_GOAL_.
Rewrite the entries from the line with "Send the receipt by email" up to and including the line with "Looking at the screenshot, I should click(x=17, y=234).", changing "column header" to "column heading" and leaving everything else unchanged.

_DATASET EXTRACT_.
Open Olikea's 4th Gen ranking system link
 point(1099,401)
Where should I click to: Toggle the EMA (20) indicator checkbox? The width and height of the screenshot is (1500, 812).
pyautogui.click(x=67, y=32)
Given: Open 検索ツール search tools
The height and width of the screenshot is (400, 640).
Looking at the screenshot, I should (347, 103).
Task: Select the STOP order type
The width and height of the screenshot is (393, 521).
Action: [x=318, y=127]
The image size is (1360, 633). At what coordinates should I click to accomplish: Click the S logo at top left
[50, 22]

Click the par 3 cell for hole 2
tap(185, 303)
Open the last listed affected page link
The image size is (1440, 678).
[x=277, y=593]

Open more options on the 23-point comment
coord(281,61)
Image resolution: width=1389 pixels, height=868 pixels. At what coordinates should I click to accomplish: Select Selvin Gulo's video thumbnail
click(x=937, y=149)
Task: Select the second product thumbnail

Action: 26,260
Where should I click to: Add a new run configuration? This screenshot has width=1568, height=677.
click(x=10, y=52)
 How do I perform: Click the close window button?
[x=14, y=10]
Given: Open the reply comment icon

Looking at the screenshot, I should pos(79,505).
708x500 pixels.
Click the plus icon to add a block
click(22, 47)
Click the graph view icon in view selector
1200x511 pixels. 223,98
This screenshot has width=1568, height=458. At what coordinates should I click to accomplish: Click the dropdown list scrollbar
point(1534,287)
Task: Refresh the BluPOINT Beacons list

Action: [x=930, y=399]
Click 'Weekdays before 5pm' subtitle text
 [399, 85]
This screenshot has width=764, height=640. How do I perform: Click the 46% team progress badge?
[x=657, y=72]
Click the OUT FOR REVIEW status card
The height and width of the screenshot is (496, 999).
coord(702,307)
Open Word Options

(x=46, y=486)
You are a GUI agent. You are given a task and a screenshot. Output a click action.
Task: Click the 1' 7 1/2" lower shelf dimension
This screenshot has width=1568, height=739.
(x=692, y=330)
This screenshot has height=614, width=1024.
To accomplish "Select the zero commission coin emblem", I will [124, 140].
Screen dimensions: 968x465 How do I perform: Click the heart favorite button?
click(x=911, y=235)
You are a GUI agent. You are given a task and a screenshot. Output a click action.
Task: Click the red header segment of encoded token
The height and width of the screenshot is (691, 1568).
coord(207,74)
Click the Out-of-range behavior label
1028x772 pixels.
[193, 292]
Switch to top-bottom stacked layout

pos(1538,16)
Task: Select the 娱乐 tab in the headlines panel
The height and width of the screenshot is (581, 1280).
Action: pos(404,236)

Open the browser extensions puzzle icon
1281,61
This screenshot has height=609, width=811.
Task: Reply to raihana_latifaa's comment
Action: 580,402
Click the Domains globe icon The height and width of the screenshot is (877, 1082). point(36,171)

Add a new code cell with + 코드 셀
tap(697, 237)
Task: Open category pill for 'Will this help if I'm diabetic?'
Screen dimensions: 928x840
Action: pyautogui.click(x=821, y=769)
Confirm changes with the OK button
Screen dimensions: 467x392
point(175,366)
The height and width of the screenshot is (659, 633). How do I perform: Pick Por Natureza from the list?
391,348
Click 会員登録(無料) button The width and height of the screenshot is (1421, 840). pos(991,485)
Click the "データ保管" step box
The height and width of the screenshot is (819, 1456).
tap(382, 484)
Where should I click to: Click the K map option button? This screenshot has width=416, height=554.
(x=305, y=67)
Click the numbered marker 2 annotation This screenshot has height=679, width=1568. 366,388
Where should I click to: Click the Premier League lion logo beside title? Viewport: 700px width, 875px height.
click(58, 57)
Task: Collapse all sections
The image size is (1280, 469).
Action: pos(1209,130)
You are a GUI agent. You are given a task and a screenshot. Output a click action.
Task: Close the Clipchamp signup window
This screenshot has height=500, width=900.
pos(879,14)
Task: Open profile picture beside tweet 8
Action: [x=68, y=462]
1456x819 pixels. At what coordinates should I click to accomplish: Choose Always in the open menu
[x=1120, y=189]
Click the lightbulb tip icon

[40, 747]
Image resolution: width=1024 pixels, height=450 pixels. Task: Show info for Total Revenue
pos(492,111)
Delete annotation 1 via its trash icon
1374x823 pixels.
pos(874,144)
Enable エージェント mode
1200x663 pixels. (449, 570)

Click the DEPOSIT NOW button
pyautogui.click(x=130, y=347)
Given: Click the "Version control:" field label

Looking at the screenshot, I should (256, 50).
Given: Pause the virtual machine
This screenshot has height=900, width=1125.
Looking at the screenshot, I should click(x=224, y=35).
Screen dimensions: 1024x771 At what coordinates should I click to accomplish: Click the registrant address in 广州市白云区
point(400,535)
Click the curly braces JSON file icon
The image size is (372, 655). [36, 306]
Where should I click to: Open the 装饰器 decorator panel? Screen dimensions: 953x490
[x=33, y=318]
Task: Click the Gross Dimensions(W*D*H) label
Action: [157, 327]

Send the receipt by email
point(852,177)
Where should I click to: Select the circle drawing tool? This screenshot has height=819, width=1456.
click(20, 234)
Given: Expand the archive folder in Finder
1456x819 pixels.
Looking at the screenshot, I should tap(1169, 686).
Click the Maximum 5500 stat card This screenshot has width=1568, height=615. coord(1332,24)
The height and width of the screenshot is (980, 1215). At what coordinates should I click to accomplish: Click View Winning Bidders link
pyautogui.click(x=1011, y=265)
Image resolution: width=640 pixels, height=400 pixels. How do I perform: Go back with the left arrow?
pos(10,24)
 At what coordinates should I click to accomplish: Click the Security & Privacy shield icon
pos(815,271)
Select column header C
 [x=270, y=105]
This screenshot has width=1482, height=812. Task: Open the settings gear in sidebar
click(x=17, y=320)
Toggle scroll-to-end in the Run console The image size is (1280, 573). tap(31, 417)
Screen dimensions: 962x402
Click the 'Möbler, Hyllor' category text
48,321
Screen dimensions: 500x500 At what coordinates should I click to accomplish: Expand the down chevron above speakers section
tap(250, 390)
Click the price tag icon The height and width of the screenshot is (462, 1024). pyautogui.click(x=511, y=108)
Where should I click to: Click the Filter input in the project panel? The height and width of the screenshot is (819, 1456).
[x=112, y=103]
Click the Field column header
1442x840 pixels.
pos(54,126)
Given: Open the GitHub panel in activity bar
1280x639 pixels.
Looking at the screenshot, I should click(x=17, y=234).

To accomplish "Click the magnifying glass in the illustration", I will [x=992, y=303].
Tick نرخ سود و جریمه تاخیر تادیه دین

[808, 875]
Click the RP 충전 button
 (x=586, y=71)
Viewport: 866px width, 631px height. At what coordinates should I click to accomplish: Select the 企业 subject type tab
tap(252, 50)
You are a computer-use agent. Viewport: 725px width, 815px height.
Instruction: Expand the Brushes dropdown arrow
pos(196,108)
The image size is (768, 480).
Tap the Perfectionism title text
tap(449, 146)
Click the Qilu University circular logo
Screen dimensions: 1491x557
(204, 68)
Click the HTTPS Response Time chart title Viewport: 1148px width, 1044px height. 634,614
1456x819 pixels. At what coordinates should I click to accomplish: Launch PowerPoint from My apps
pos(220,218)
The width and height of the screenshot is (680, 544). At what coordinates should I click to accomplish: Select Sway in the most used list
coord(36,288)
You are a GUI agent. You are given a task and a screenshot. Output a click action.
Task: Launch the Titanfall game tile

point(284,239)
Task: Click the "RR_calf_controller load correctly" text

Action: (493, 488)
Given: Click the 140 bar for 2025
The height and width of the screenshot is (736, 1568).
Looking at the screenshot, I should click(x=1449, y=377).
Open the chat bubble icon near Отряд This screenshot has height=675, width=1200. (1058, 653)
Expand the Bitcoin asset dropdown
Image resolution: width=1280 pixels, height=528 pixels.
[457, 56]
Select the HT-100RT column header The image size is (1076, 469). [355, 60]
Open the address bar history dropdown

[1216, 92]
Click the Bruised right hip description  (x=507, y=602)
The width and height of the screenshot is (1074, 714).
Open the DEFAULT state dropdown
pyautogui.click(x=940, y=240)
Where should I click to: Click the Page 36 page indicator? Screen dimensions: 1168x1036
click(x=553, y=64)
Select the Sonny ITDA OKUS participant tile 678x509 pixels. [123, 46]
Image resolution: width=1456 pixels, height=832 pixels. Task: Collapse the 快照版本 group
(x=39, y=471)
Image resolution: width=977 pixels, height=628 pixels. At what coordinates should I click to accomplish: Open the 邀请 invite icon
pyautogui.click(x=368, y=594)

_SOLUTION_.
Send the receipt by email
point(852,177)
Where should I click to: Select the circle drawing tool? This screenshot has height=819, width=1456.
click(20, 234)
Given: Expand the archive folder in Finder
1456x819 pixels.
Looking at the screenshot, I should tap(1169, 686).
Click the Maximum 5500 stat card This screenshot has width=1568, height=615. coord(1332,24)
The height and width of the screenshot is (980, 1215). At what coordinates should I click to accomplish: Click View Winning Bidders link
pyautogui.click(x=1011, y=265)
Image resolution: width=640 pixels, height=400 pixels. How do I perform: Go back with the left arrow?
pos(10,24)
 At what coordinates should I click to accomplish: Click the Security & Privacy shield icon
pos(815,271)
Select column heading C
 [x=270, y=105]
This screenshot has width=1482, height=812. Task: Open the settings gear in sidebar
click(x=17, y=320)
Toggle scroll-to-end in the Run console The image size is (1280, 573). tap(31, 417)
Screen dimensions: 962x402
Click the 'Möbler, Hyllor' category text
48,321
Screen dimensions: 500x500 At what coordinates should I click to accomplish: Expand the down chevron above speakers section
tap(250, 390)
Click the price tag icon The height and width of the screenshot is (462, 1024). pyautogui.click(x=511, y=108)
Where should I click to: Click the Filter input in the project panel? The height and width of the screenshot is (819, 1456).
[x=112, y=103]
Click the Field column heading
1442x840 pixels.
pos(54,126)
Given: Open the GitHub panel in activity bar
1280x639 pixels.
Looking at the screenshot, I should click(x=17, y=234).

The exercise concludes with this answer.